- From: Charles McCathieNevile <charles@w3.org>
- Date: Mon, 4 Feb 2002 10:40:04 -0500 (EST)
- To: Nick Kew <nick@webthing.com>
- cc: <w3c-wai-er-ig@w3.org>
Do you think it would be useful if we had a "warning" property, or do you think it is beter to make pass/fail assertions and use confidence levels? It seems to me that there might be a lot of value in "warning" properties being seperate since having confidence levels for real assertions is helpful to be able to deal with conflicting reports. Alternatively, it might just lead to things getting lost.
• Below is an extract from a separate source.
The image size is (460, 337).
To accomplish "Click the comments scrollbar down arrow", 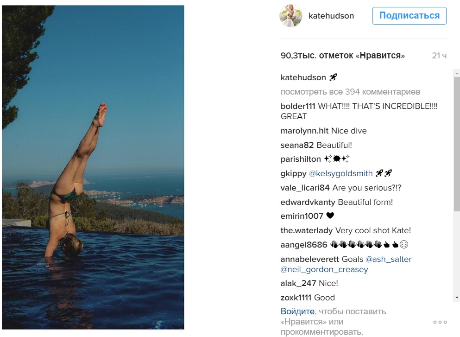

Another approach to this would be to work on flagging conformance to techniques for WCAG, and building profiles of those techniques which enable you to make in inference that a particular collecction of techniques being implemented is equivalent to satisfying a checkpoint. failing to implement a particular technique doesn't necessarily mean failing to implement the checkpoint, and can help to point the user at the things that might be done. These two questions could be treated orthogonally, but need not be, as I figure it... cheers chaals On Mon, 4 Feb 2002, Nick Kew wrote: > (3) I've used predicates (passes|fails) for validation messages, and > suspectAgainst for accessibility warnings. Next step is to > generate confidence levels from visval, so we can distinguish > between definite problems, and issues flagged for manual inspection. Confidence levels now implemented.